# Voxel VAE-GAN Training

This notebook is designed to provide a wholistic vae-gan training experience. You can adjust the model and training parameters through the sacred configuration file, you can view training progress in tensorboard, and you can (wip) create reconstructions with the saved models!

References:

* https://github.com/anitan0925/vaegan/blob/master/examples/train.py
  * Runs 20 epochs on separate VAE and GAN then 200 on VAEGAN
* https://github.com/jlindsey15/VAEGAN/blob/master/main.py
  * Almost clear code for vaegan paper
* https://arxiv.org/pdf/1512.09300.pdf
  * vaegan paper
* https://github.com/timsainb/Tensorflow-MultiGPU-VAE-GAN
  * Best code yet!
  

## Setup

In [1]:
import env
from train_vaegan import train_vaegan
from data.thingi10k import Thingi10k
from data.modelnet10 import ModelNet10
from data import MODELNET10_TOILET_INDEX, MODELNET10_SOFA_INDEX, MODELNET10_SOFA_TOILET_INDEX
from models import MODEL_DIR


# plot things
%matplotlib inline
# autoreload modules
%load_ext autoreload
%autoreload 2

## Prepare Sacred Experiment

In [2]:
from sacred.observers import FileStorageObserver
from sacred import Experiment
import os

ex = Experiment(name='voxel_vaegan_notebook', interactive=True)
ex.observers.append(FileStorageObserver.create('experiments_vaegan'))

@ex.main
def run_experiment(cfg):
    train_vaegan(cfg)

import datetime
last_model_dir = None

## Prepare Model Config

The model dir is generated with a timestamp.
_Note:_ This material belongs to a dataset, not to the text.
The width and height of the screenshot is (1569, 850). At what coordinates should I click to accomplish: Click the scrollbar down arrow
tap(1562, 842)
This keeps you from overwriting past results and keeps results separate to avoid confusing tensorboard.

But be warned! These model dirs can take up space, so you might need to periodically go back and delete ones you do not care about.
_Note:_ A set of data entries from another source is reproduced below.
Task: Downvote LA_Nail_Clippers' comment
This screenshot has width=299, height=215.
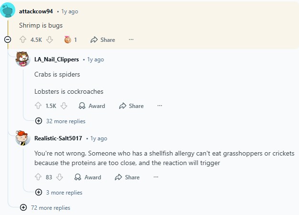Action: (x=64, y=106)
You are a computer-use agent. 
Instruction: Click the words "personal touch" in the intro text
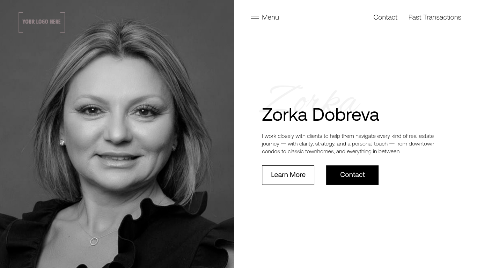coord(369,144)
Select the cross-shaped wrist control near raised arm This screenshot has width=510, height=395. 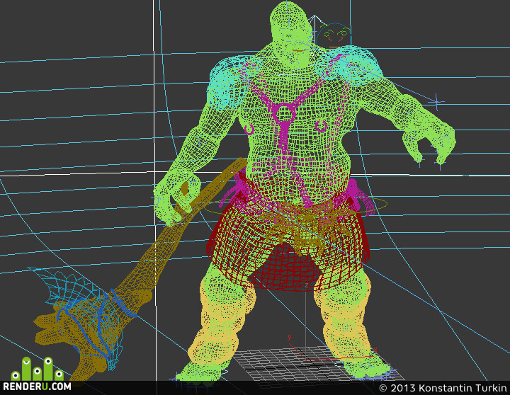click(436, 102)
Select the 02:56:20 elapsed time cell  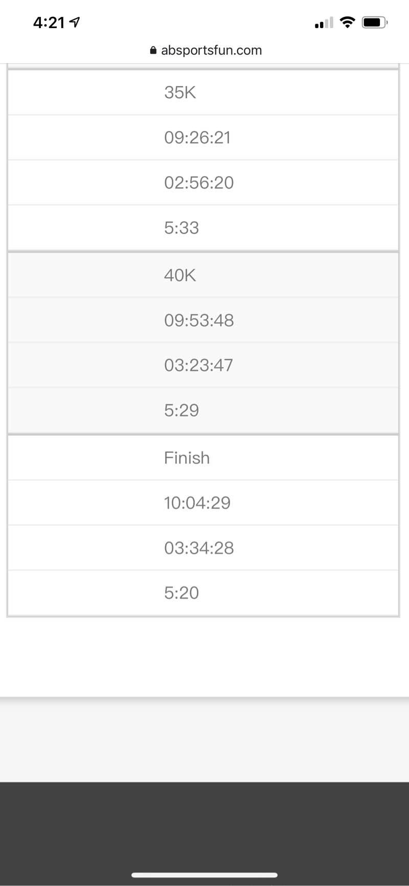pyautogui.click(x=199, y=183)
Also, if you ever train a model that you would really like to keep, I recommend moving it to a new directory with a special name like "best_model_ever".

In [3]:
DATASET_CLASS = 'ModelNet10'
#INDEX = MODELNET10_SOFA_TOILET_INDEX
#INDEX = MODELNET10_SOFA_INDEX
INDEX = MODELNET10_TOILET_INDEX

def make_cfg():
    model_dir = os.path.join(
        MODEL_DIR,
        'voxel_vaegan1/modelnet10/{}'.format(datetime.datetime.now().strftime('%Y-%m-%d_%H-%M-%S')))
    print(model_dir)
    os.makedirs(model_dir)

    cfg = {
        'cfg': {
            "dataset": {
                "class": DATASET_CLASS,
                "index": INDEX,
                #"tag": "animal",
                #"filter_id": 126660,
                #"pctile": 1.0,
                "splits": True
                #"splits": {
                #    "train": .8,
                #    "dev": .1,
                #    "test": .1
                #}
            },
            "generator": {
                "verbose": True,
                "pad": True
            }, 
            "model": {
                "ckpt_dir": model_dir,
                "voxels_dim": 32,
                "batch_size": 32,
                # Do 0.0001 for 1 epoch, then 0.001 for rest of training
                #"learning_rate": [(1, 0.0001), (None, 0.001)],
                #"learning_rate": 0.0001,
                "enc_lr": 0.0002,
                "dec_lr": 0.0002,
                "dis_lr": 0.0002,
                "epochs": 201,
                "keep_prob": 1.0,
                "kl_div_loss_weight": 100,
                "recon_loss_weight": 10000,
                "ll_weight": 0.001,
                "dec_weight": 100,
                "latent_dim": 100,
                "verbose": True,
                "debug": False,
                "input_repeats": 1,
                "display_step": 1,
                #"example_stl_id": 126660,
                "voxel_prob_threshold": 0.065,
                "dev_step": 10,
                "save_step": 10,
                'launch_tensorboard': True,
                'tb_dir': 'tb',
                #'tb_compare': [('best_sofa_and_toilet', '/home/jcworkma/jack/3d-form/models/voxel_vaegan1/modelnet10/2019-03-15_17-08-43/tb')],
                #'tb_compare': [('best_vaegan', '/home/jcworkma/jack/3d-form/src/../models/voxel_vaegan1/modelnet10/2019-03-17_08-40-29/tb')],
                'tb_compare': [('vaegan_100epochs_toilets', '/home/jcworkma/jack/3d-form/src/../models/voxel_vaegan1/modelnet10/2019-03-18_13-12-53/tb')],
                'no_gan': False,
                'monitor_memory': True
            }
        }
    }
    
    return cfg

## Tensorboard Prep

We launch tensorboard with a call to the python subprocess module. Sometimes, that process does not die with the rest of the experiment and lingers on as a system process. This becomes a problem when we try to initialize tensorboard for the next experiment because they cannot share the same port!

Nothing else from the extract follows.